The next stop on the tour will be at The Stiletto Gang’s Blog on May 3rd. http://thestilettogang.blogspot.com/ A complete schedule is posted at my blog at http://itsamysterytomepegherring.blogspot.com. After the tour is over, (June 11th) I plan to post the complete Seamus interview there, so even if you miss a post, you can still read everything the dead guy has to say.
“How do you make it all work out?” People often ask when they learn I write books.
My Dead Detective Mystery series is paranormal, though I don’t particularly like that term. No creeping vampires or rotting flesh here. Seamus is dead, but he’s mostly over it. From necessity he operates inside the heads of the living, which, I find, complicates things for me, the writer.
Problem #1: Seamus has his own thoughts, but he’s also privy to the thoughts of his hosts. As the writer, I have to help the reader keep straight who is thinking what. Fortunately, my editors are really good at (in fact, I think they relish) saying, “Peg, we can’t tell who’s thinking here.” I’ve learned that he thought is every bit as useful and unobtrusive as he said. Thoughts, of course, don’t come in complete sentences, so they might look a little strange. I use italics to make it clear that what is on the page at a given point is someone’s thought. Keeping that straight requires a lot of thinking on my part, too.

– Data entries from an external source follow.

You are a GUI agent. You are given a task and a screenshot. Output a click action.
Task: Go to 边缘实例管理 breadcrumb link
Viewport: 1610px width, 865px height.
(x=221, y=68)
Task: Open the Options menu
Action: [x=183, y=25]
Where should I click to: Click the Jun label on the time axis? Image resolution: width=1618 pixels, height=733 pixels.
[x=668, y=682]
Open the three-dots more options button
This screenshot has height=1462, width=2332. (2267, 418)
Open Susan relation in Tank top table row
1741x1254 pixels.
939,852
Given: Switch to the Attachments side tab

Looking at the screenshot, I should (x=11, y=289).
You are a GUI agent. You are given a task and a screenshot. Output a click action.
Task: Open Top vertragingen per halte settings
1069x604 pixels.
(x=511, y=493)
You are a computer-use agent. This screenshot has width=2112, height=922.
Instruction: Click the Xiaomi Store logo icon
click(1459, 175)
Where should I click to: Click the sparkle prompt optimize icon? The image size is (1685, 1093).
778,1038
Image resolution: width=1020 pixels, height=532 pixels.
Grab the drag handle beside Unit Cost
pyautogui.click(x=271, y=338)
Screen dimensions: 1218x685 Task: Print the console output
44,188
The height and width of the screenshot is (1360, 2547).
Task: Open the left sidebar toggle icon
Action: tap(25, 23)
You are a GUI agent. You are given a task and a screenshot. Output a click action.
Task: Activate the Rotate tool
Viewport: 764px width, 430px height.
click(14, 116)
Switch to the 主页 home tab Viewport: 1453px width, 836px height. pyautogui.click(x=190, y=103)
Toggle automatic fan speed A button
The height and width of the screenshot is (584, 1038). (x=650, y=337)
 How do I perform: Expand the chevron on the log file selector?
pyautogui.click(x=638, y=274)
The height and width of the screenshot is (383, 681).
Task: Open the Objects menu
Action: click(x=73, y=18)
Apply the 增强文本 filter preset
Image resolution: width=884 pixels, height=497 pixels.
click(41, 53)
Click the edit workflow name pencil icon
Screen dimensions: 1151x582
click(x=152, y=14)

Problem #2 is keeping straight who knows what, and when. Often there are two dead detectives operating in a story, and each one picks up things from various hosts as they head-hop. I have to keep track of who learns what and how they share that information with each other. (They can’t share what they know with the living, at least not much.) It’s frustrating sometimes, and I have to remind myself that I made up these rules, so I can’t blame anyone else.
Finally, there are two plotlines in each book: the mystery that’s being solved on earth and the victim’s process of adjusting to the idea of being dead. I’ve found that it’s easier to write these separately, as if they were completely different stories, and then weave them together. Before I did this, my editors found a lot of repetition. I’d leave Story A to write a segment of Story B and lose track of where I’d been in A when I returned to it. Writing them separately lets me keep each one straight, and I think it helps when I blend them, too. I can look at the two subplots and put parallel events near each other, which might increase tension at some points or the reader’s curiosity at others.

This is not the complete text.